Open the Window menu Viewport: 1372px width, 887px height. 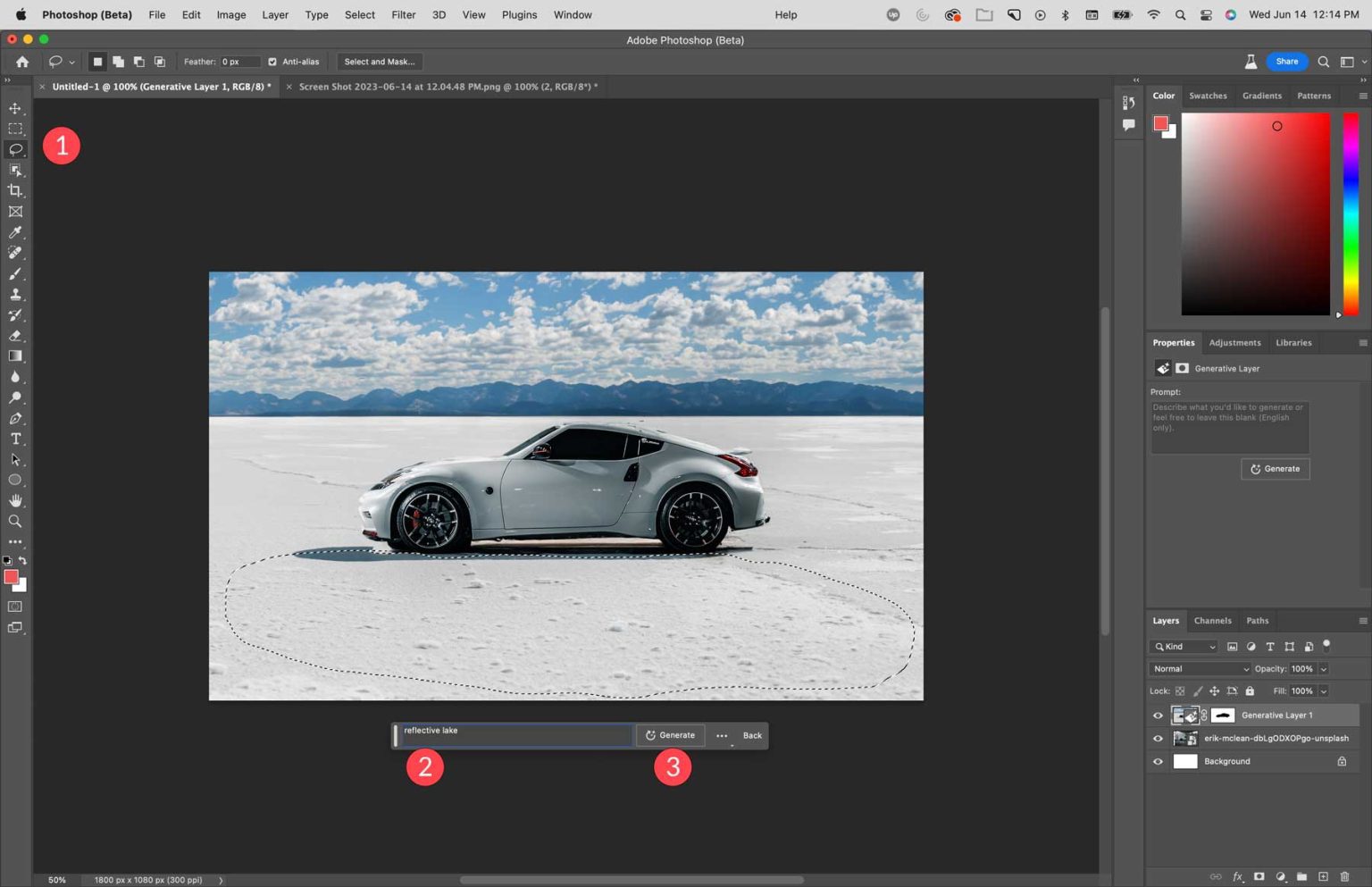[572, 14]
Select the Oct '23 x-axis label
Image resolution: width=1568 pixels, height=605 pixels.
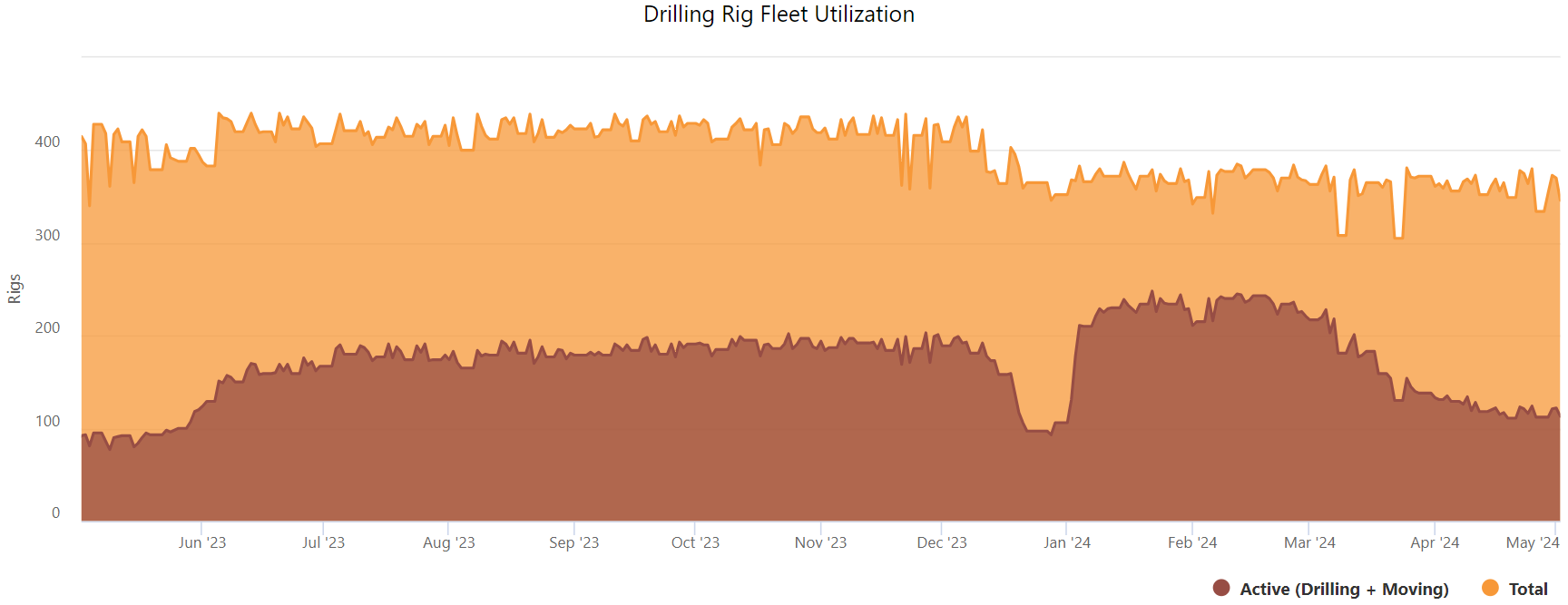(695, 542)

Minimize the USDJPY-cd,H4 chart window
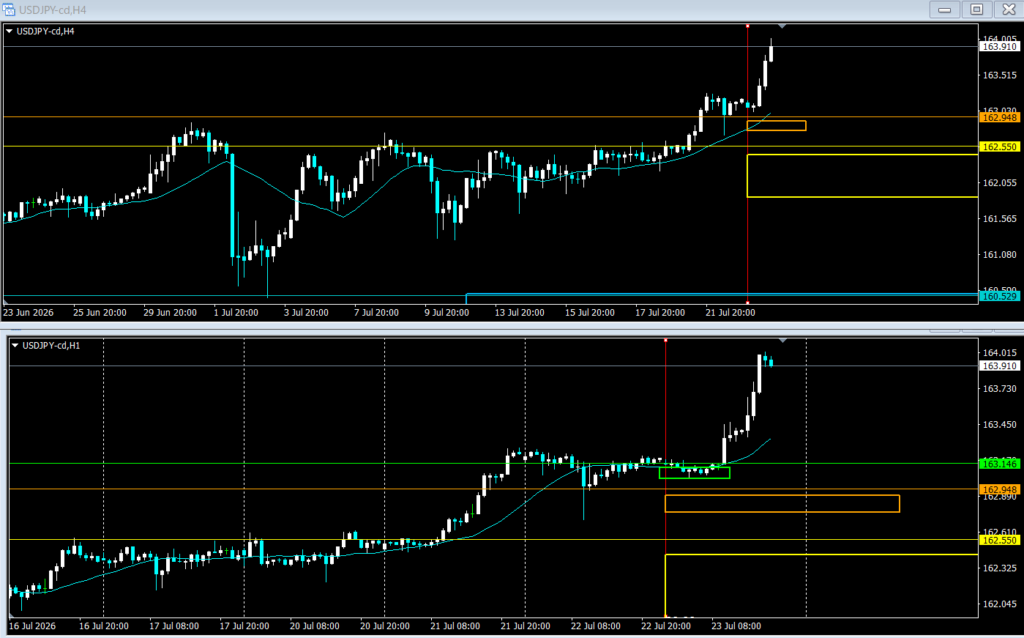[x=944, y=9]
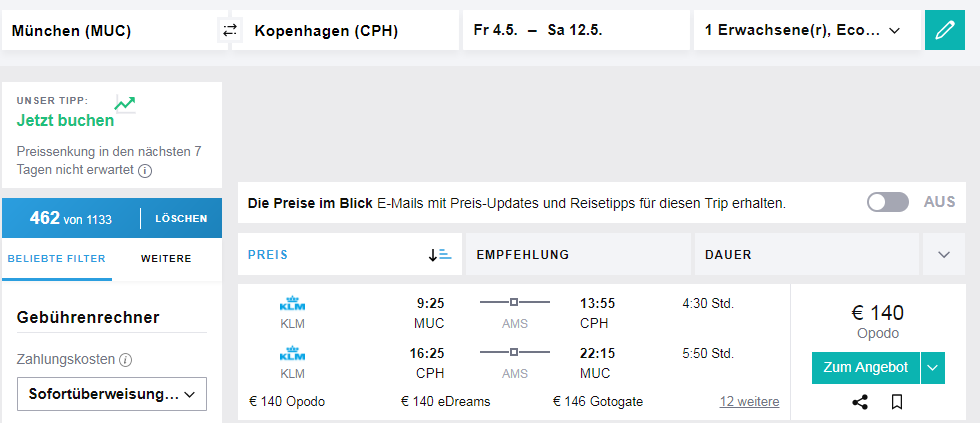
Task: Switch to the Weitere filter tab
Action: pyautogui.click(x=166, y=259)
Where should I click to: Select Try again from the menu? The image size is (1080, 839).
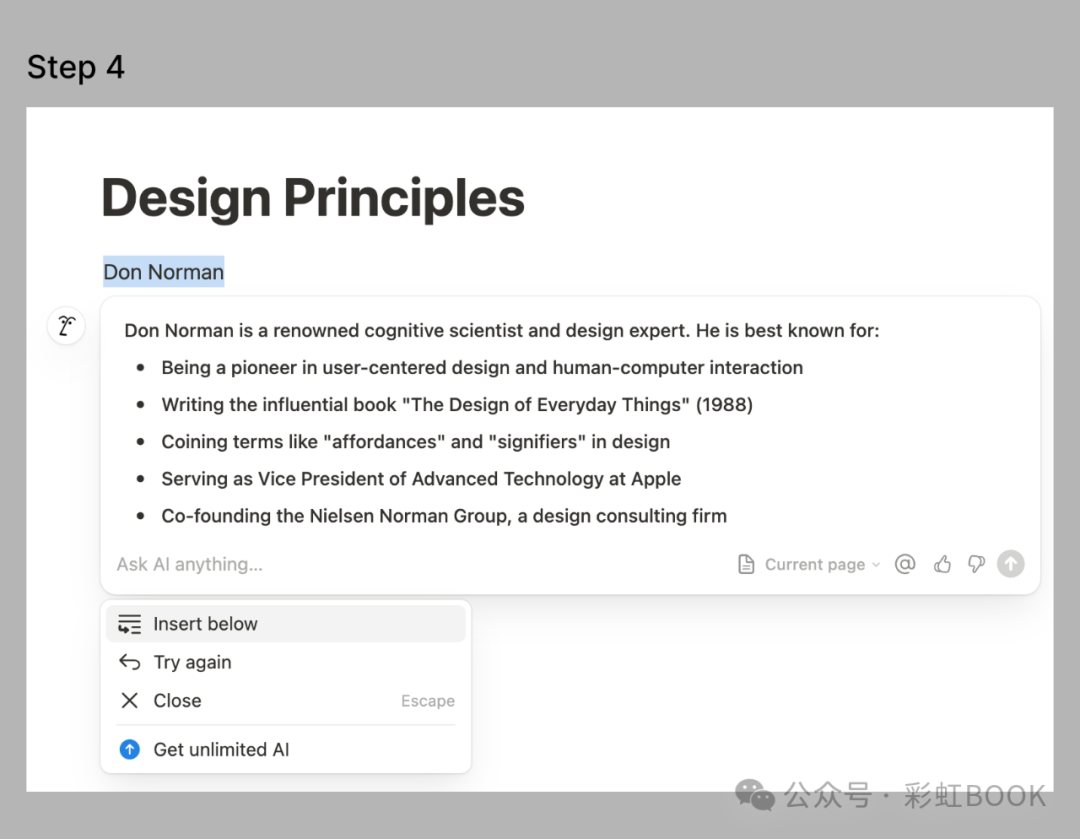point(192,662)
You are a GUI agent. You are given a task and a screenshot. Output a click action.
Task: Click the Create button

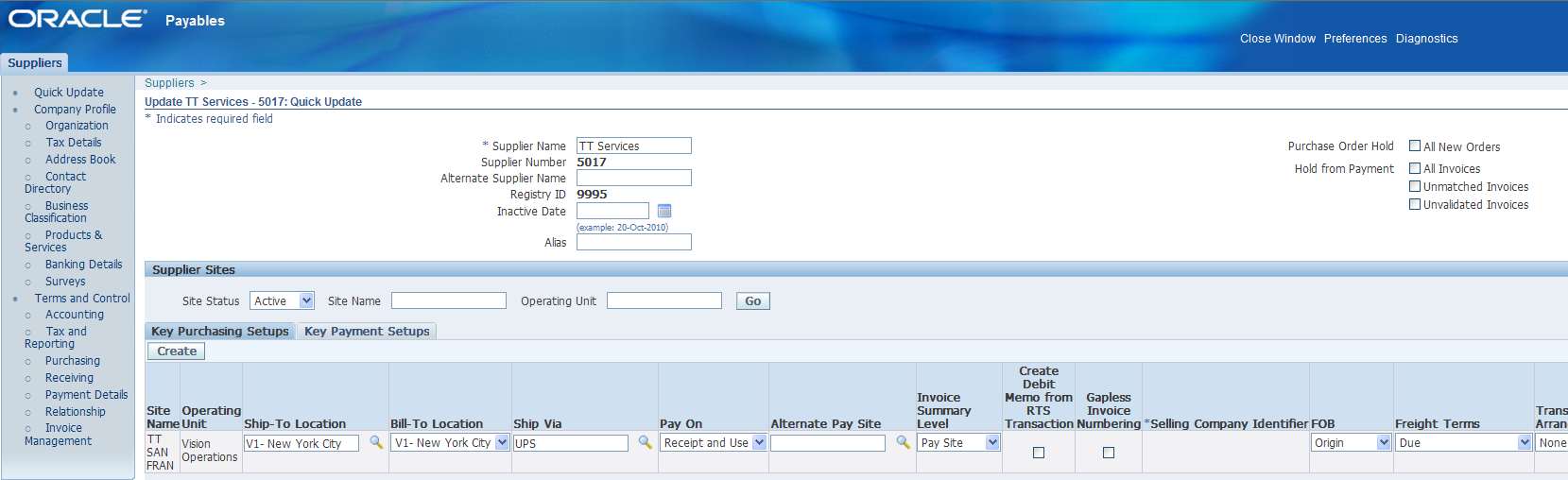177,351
————
● **Prompt**:
Copy exactly the lines that begin at the one containing "Image resolution: width=1568" and end at the last line of the records, both included, omitting the pictures.

● **Reply**:
Image resolution: width=1568 pixels, height=605 pixels.
(695, 542)

Minimize the USDJPY-cd,H4 chart window
[x=944, y=9]
Task: Switch to the Weitere filter tab
Action: pyautogui.click(x=166, y=259)
Where should I click to: Select Try again from the menu? The image size is (1080, 839).
point(192,662)
You are a GUI agent. You are given a task and a screenshot. Output a click action.
Task: Click the Create button

177,351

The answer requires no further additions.